Using a Practitioner’s Status and Prestige

Practitioners have a status in society that can be misused. In addition, engaging in certain activities outside of the profession can affect one’s ability to practise the profession objectively or even bring disrepute to the profession. It is for those reasons that some professions have ethical rules related to these concerns. For example, some health professions in Canada do not condone practitioners appearing in advertisements promoting health products to consumers.

Misusing one’s status and prestige is a concern for judges who must be, and be seen to be, impartial. A recent decision, that had a high profile in the legal community, addresses the boundaries of this concern. In Smith v Canada (Attorney General), 2020 FC 629, a Judge accepted an unpaid appointment of Interim Dean (Academic) to a law school that was undergoing a crisis. Justice Smith obtained the approval of both the Chief Justice in his province and, impliedly, the Minister of Justice.

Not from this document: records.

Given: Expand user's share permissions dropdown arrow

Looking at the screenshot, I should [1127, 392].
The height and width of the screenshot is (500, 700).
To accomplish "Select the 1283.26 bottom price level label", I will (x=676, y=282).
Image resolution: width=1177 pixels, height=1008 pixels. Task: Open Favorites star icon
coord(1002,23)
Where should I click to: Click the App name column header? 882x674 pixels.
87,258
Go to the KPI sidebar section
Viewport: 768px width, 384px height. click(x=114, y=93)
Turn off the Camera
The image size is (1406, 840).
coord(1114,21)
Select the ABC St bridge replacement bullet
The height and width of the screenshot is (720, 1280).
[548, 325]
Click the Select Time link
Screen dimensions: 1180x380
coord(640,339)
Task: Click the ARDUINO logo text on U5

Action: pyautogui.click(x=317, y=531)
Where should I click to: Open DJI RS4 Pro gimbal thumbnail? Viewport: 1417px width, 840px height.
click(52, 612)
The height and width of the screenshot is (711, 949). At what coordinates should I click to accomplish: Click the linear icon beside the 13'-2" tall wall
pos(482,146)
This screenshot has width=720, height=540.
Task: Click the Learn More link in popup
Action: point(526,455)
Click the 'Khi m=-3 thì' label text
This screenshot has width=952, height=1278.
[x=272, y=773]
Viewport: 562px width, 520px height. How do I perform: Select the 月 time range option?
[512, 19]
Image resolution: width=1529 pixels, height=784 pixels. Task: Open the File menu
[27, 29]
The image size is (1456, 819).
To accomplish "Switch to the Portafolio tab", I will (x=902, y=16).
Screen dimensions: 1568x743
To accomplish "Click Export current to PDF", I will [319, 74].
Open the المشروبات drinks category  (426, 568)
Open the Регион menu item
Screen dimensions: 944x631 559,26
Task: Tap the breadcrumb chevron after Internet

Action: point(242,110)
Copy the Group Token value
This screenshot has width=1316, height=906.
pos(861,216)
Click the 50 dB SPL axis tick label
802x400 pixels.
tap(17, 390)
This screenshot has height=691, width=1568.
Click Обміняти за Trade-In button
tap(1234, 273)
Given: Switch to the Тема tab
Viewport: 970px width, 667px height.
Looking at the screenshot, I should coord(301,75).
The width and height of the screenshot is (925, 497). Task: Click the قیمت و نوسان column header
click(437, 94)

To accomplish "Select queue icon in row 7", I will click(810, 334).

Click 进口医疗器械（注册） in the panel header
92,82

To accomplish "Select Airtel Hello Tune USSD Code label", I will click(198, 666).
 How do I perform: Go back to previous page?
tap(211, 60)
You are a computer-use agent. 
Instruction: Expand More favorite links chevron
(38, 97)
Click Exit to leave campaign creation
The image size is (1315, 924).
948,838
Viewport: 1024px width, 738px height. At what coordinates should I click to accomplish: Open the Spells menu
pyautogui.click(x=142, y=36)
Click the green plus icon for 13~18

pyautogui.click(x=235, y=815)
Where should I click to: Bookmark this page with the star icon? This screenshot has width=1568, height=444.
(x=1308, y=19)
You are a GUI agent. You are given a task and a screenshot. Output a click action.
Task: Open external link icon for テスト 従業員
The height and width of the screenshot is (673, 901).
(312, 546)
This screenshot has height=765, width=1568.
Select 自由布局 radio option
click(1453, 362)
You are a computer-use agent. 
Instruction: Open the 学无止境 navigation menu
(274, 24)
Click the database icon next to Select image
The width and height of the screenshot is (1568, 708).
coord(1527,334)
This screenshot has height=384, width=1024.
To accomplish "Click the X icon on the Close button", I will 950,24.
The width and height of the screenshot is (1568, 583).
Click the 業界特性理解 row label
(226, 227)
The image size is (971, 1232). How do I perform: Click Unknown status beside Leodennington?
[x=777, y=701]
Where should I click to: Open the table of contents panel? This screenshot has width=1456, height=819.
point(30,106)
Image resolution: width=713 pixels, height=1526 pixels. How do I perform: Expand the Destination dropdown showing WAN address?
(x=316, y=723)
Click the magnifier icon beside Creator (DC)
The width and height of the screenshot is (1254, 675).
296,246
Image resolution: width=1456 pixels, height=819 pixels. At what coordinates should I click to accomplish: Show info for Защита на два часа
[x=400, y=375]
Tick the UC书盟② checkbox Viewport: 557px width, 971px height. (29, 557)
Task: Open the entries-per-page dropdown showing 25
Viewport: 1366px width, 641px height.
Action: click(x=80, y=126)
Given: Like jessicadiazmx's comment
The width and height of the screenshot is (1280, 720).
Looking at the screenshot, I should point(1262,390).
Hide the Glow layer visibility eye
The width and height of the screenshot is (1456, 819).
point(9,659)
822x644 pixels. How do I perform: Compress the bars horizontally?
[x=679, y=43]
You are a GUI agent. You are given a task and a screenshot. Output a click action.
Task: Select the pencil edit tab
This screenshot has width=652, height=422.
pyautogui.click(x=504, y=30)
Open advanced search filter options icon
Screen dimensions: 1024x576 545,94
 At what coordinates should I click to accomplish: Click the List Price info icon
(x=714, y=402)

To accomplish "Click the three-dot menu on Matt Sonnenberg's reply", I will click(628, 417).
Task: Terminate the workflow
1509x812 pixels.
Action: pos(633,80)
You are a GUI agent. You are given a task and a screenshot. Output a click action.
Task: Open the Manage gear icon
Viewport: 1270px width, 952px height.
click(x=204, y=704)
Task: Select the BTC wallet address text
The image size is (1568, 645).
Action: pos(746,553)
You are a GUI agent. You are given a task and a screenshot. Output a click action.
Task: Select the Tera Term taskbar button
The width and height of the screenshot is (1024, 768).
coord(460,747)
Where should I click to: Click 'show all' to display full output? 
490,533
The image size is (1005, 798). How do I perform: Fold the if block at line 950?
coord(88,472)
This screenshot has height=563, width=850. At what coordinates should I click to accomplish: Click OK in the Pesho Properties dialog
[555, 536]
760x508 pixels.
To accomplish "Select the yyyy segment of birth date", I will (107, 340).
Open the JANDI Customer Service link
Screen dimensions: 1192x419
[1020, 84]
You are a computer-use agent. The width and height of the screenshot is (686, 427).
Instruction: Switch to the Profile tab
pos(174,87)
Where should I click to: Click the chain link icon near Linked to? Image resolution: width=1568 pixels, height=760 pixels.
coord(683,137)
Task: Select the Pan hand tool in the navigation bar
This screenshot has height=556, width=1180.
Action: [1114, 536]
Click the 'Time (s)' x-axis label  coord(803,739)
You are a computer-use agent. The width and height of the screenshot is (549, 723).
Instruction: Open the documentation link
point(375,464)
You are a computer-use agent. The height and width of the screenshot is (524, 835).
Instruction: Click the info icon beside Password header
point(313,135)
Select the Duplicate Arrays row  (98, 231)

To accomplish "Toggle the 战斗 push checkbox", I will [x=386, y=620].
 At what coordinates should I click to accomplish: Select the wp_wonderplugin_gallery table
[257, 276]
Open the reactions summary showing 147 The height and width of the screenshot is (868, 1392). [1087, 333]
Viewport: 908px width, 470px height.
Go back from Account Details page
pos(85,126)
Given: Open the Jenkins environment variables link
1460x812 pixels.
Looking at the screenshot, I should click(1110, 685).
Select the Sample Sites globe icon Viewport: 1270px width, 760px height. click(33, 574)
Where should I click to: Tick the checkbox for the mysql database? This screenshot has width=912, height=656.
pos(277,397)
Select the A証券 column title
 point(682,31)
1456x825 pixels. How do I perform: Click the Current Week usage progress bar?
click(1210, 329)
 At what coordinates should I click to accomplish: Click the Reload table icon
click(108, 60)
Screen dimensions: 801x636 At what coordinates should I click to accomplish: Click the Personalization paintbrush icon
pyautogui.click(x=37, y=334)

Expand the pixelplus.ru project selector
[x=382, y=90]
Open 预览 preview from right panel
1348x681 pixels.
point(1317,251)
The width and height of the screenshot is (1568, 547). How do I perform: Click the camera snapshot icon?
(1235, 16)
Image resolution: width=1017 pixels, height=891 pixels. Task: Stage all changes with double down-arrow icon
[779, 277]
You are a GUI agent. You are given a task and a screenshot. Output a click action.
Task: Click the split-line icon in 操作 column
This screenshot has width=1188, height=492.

Nevertheless, the regulator for federally appointed judges, the Canadian Judicial Council initiated an inquiry and rendered a letter of concern. Justice Smith sought judicial review.

Much of the case dealt with the scope of a statutory provision preventing judges from having an occupation outside of their judicial duties. The Federal Court found no violation of that section.

On the ethical issue of misusing the judge’s judicial status or risking the compromising of his judicial duties, the Court held that the concerns were not justified. The Court said:

The association of a judge with any extra-judicial organization will, to some degree, bolster its reputation, status and public confidence. It is for precisely that reason that law schools seek to have judges teach. …. If that were the test, then no judge could ever join or participate in any extra-judicial civic, religious, or charitable organization.

The Court was also concerned that the initiation of the investigation, in the absence of a complaint and given the approval of the Chief Justice and Minister of Justice, was procedurally unfair to the point of being an abuse of process. The Court concluded that the regulator failed to disclose to the Judge the true nature of the concern and the matter did not warrant consideration because it could not have resulted in the Judge’s removal.